At first when I woke up and my face didn't quite fit, I didn't think anything of it. It is after all winter, and my habits of both hydration and moisturizing are haphazard at best. My skin often feels incorrectly attached. But now under my skin are all of these secrets, an elephant nose and a sunken treasure ship, five songs and thirteen poems. I'm not sure where they came from, but now they are mine. My skin will just have to learn to adjust.

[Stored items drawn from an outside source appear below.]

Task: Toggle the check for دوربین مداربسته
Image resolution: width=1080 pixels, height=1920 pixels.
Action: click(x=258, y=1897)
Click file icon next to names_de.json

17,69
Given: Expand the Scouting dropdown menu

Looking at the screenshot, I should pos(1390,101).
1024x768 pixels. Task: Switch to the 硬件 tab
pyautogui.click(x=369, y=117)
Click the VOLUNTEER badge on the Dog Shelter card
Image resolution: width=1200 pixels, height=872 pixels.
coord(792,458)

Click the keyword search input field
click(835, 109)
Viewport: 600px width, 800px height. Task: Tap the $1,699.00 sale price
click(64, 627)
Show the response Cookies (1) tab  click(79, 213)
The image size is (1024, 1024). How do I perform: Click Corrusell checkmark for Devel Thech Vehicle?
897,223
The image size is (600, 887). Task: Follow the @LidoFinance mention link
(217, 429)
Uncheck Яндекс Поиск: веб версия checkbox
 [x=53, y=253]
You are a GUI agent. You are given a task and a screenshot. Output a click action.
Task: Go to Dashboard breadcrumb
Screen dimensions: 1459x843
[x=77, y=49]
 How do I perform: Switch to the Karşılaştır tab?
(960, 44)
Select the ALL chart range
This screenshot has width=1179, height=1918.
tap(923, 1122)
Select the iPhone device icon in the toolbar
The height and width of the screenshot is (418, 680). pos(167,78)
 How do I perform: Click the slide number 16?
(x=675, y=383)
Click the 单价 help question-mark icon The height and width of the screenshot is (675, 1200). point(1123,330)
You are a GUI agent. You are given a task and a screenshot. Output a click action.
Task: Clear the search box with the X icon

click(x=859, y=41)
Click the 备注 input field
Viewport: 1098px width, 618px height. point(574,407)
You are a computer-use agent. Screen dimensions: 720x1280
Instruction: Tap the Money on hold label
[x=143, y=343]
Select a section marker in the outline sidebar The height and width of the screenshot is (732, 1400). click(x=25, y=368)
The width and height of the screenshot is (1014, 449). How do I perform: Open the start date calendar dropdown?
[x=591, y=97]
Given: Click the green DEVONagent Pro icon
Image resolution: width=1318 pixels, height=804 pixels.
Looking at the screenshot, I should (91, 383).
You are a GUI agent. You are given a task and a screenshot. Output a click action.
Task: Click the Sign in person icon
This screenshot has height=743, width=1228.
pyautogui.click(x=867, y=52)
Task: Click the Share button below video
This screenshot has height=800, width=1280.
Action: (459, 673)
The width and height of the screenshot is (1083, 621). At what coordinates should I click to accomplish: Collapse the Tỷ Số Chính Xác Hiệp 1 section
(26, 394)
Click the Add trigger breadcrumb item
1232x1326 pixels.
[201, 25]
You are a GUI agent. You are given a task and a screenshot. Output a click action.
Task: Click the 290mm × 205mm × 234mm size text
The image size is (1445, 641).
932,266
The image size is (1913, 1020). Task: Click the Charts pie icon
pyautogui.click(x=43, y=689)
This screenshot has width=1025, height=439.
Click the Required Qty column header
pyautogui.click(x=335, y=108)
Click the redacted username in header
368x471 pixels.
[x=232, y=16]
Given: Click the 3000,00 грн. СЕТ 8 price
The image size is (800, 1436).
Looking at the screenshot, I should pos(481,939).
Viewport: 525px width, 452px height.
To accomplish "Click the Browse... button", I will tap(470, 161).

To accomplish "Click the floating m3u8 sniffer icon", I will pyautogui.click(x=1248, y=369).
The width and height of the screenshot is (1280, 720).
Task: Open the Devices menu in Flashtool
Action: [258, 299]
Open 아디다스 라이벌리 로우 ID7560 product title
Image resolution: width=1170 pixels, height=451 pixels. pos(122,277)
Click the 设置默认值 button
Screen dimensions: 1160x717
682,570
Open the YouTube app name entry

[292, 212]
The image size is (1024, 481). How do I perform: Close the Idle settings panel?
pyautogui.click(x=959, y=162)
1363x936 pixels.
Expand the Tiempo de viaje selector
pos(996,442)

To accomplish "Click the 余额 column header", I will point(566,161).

In Utah last year we reached the salt flats and I squinted for a while at the horizon line, trying to make out its shape. I had read somewhere that it was so flat that you could see the curvature of the earth, which seems suspect to me. I like that this is a thing that we think about, though, all of the places from which you can possibly tell that we are on a planet and not just this ground in front of us. I couldn't tell if it curved anywhere, but the bright hot white stretched out in front of me and I thought about the Donner party, struggling through that land, losing the days in a slow battle that would lead to catastrophe. Even I am not dramatic enough to have seen that as a sign at the time, although I would be lying if I told you that the thought hadn't occurred to me sometimes in the very late nights since.
I've been doing a lot of research on tuberculosis lately, which obviously means I have subsequently being doing a lot of thinking about adaptability, the ways that we keep up and the ways that we are left behind. All of the ways that everything is bigger than we are, even when they're also smaller.